Lilly Wing lives on a street shaded and scented by stone pines. In the absence of lampposts, the trunks and twisted branches were as black as char, except where moonlight pierced the feathery boughs and silvered the rough bark.
I became aware of her when the beam of a flashlight swept back and forth between the pine trunks. A quick pendulum of light arced across the pavement ahead of me, and tree shadows jumped. She called her son's name, trying to shout but defeated by breathlessness and by a quiver of panic that transformed Jimmy into a six-syllable word.
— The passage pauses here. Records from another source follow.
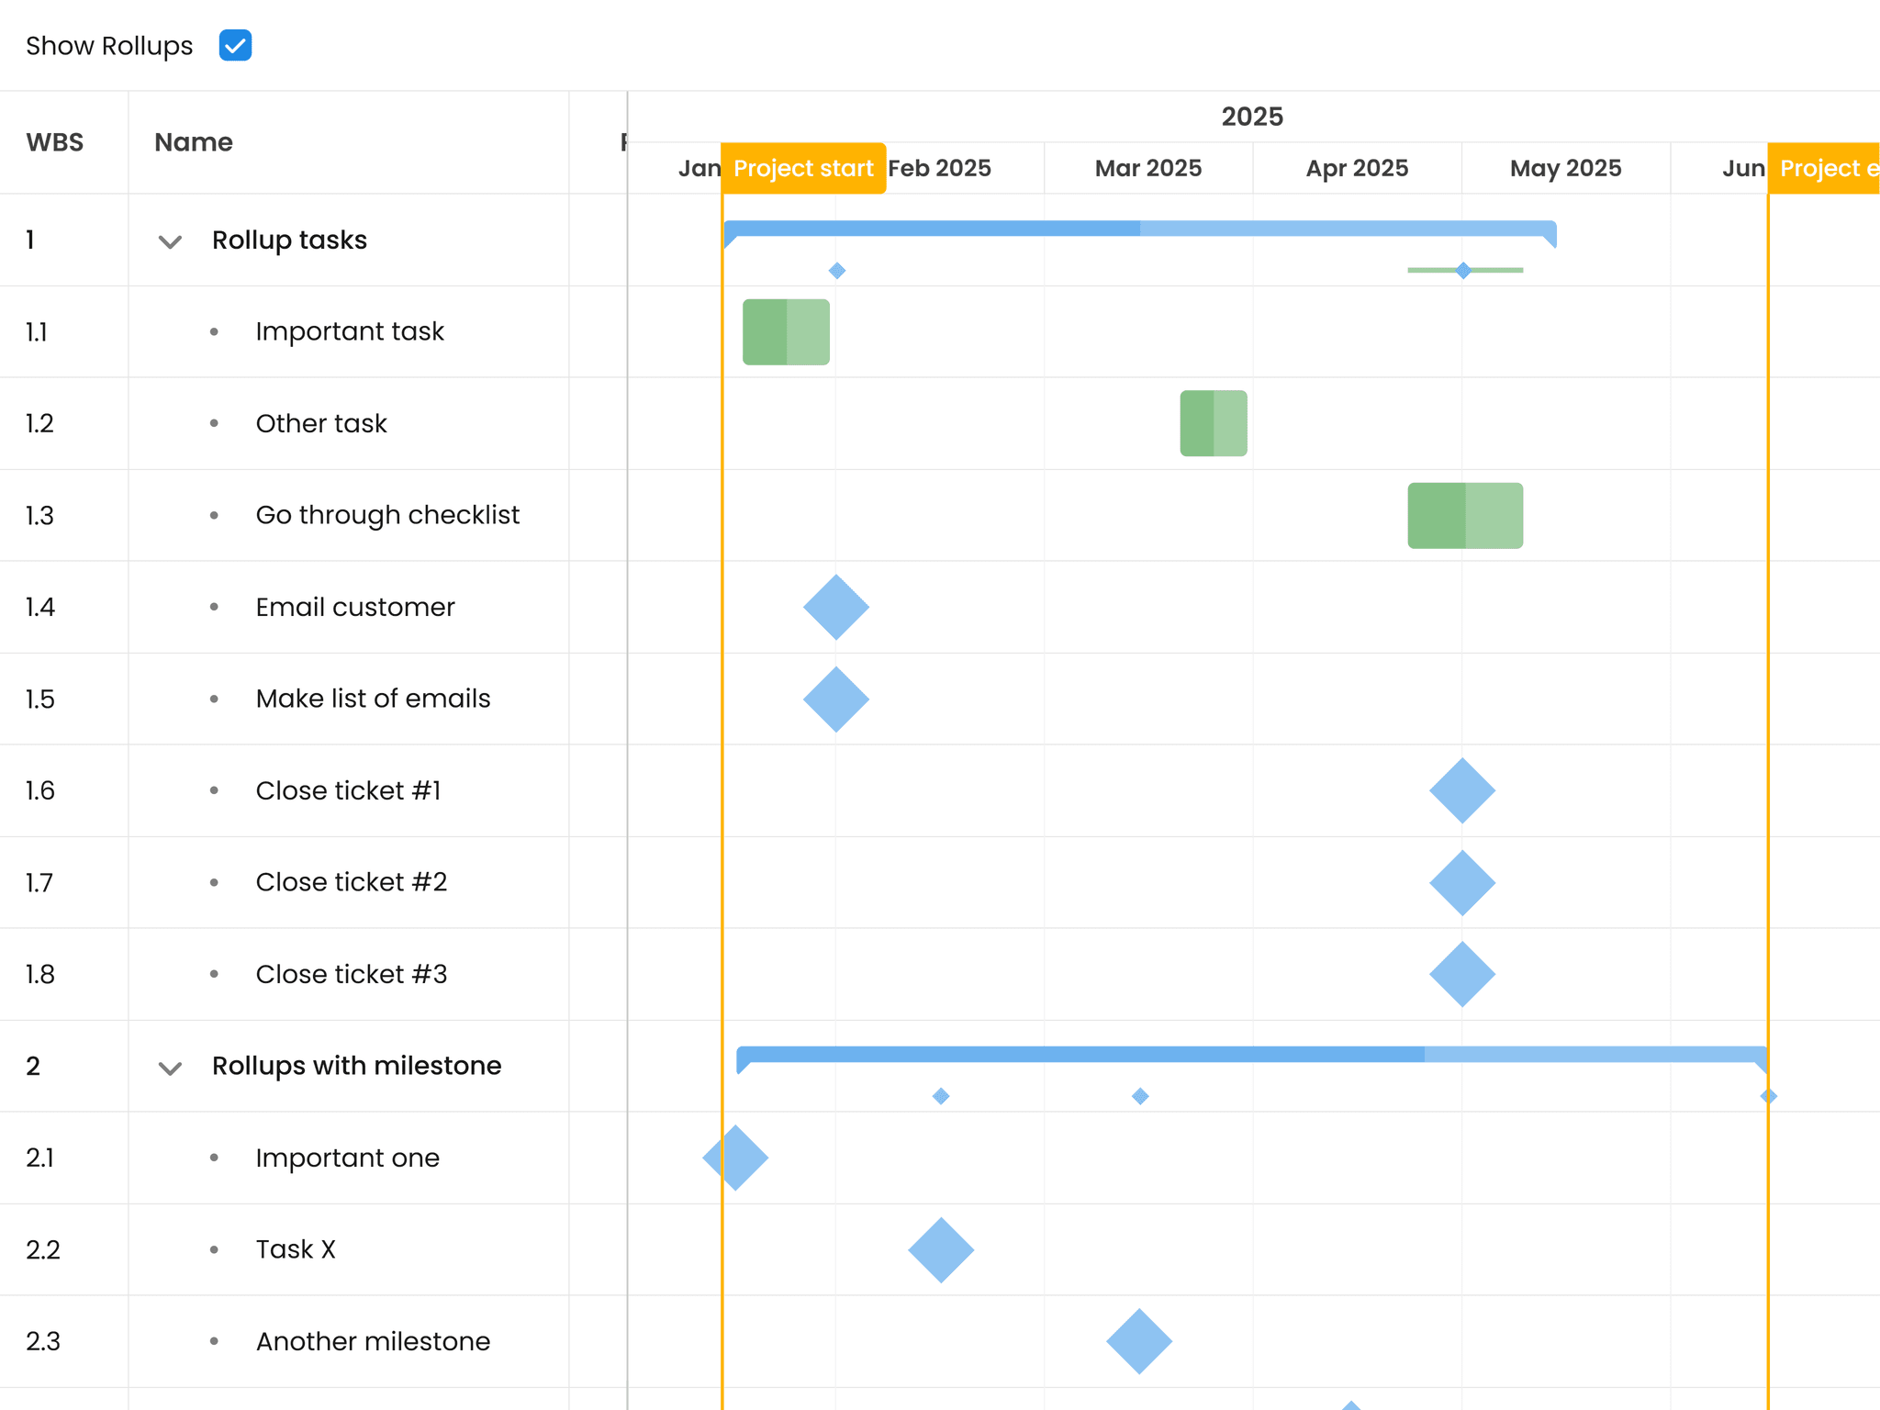The width and height of the screenshot is (1880, 1410).
Task: Click the Email customer milestone diamond
Action: (835, 607)
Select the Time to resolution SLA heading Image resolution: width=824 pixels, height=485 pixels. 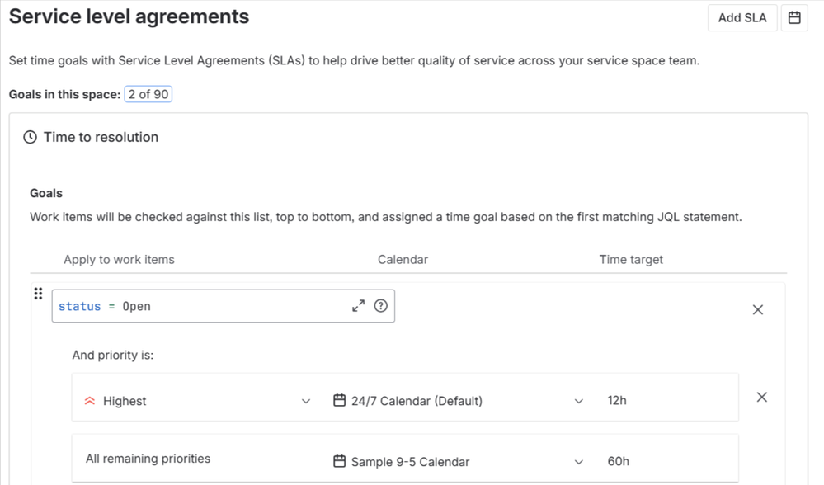[101, 137]
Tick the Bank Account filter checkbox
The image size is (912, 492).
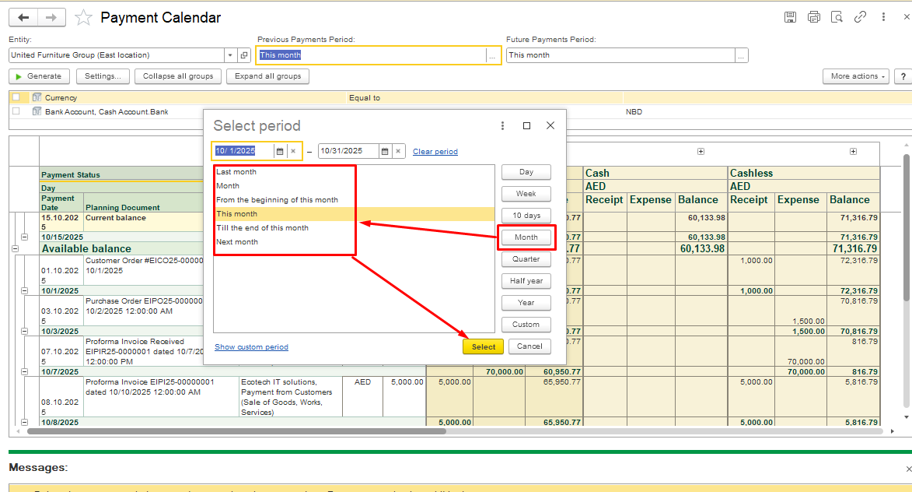tap(16, 111)
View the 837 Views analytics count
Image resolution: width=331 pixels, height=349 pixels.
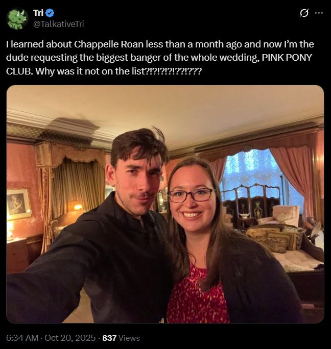121,338
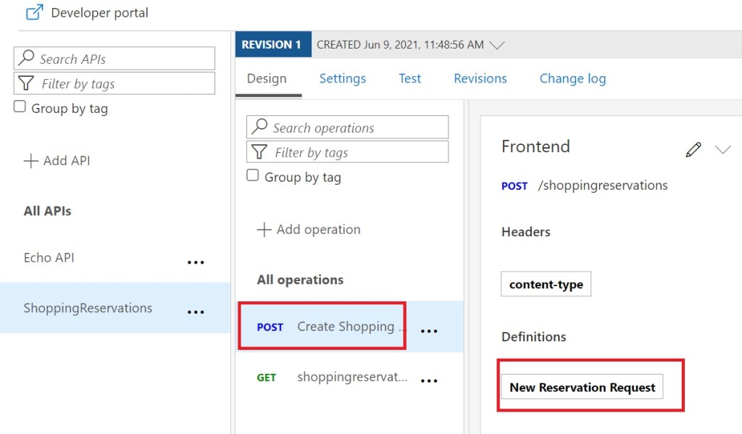Click the Developer portal external link icon

tap(34, 13)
Because no traffic was in sight ahead of or behind us, Orson and I were traveling the center of the pavement: kings of the road. We swung to the curb.
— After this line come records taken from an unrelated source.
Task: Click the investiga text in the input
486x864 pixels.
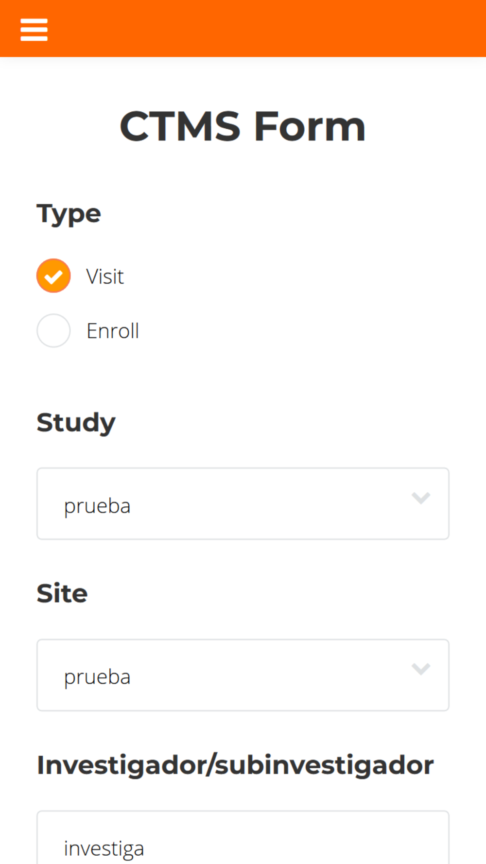Action: tap(104, 848)
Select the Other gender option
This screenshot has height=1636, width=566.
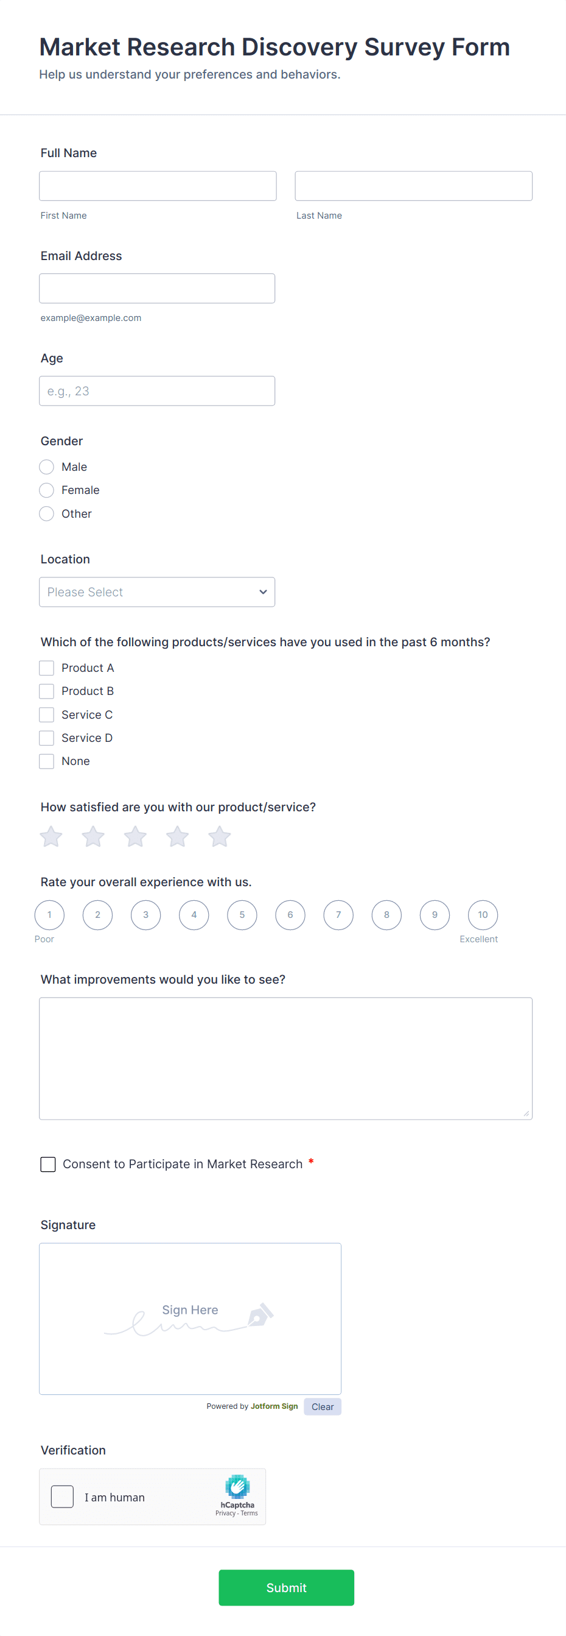tap(46, 514)
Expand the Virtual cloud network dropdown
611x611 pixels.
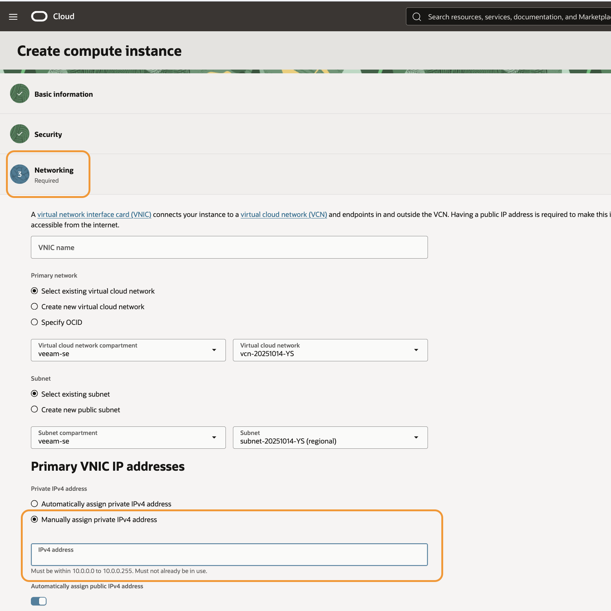point(330,350)
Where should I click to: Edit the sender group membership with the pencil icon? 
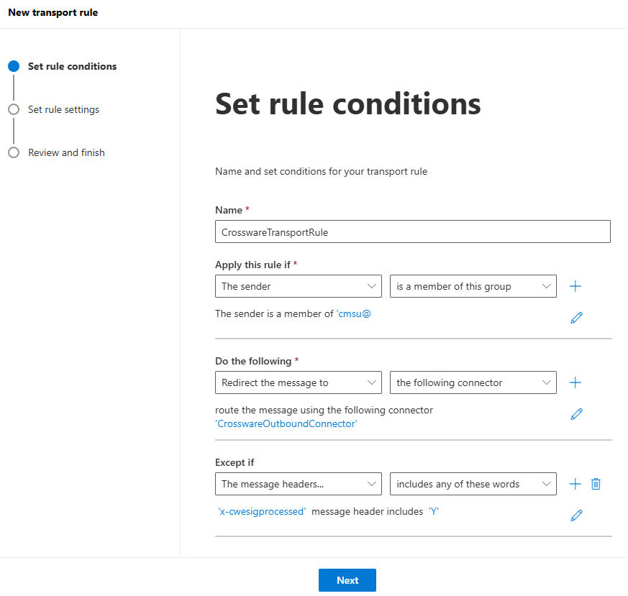(576, 317)
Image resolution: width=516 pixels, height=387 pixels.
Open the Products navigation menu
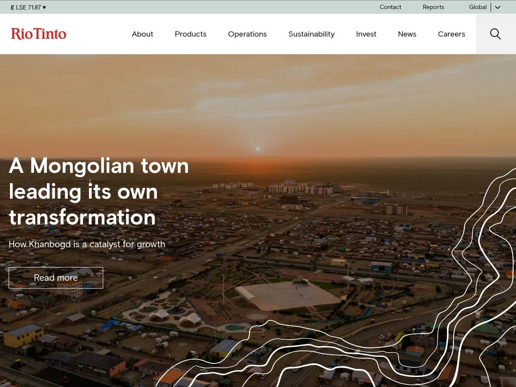tap(190, 34)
As Lilly hurried between two pines and into the street, I said, "What's wrong, Badger?"
For twelve years, since we were sixteen, "Badger" has been my affectionate nickname for her. In those days, her name was Lilly Travis, and we were in love and believed that a future together was our destiny. Among our long list of shared enthusiasms and passions was a special fondness for Kenneth Grahame's The Wind in the Willows, in which the wise and courageous Badger was the stalwart defender of all the good animals in the Wild Wood. "Any friend of mine walks where he likes in this country," Badger had promised Mole, "or I'll know the reason why!" Likewise, those who shunned me because of my rare disability, those who called me vampire because of my inherited lack of tolerance for more than the dimmest light, those teenage psychopaths who plotted to torture me with fists and flashlights, those who spoke maliciously of me behind my back, as if I'd chosen to be born with xeroderma pigmentosum--all had found themselves answering to Lilly, whose face flushed and whose heart raced with righteous anger at any exhibition of intolerance. As a young boy, out of urgent necessity, I learned to fight, and by the time I met Lilly, I was confident of my ability to defend myself; nevertheless, she had insisted on coming to my aid as fiercely as the noble Badger ever fought with claw and cudgel for his friend Mole.
Although slender, she is mighty. Only five feet four, she appears to tower over any adversary. She is as formidable, fearless, and fierce as she is graceful and good-hearted.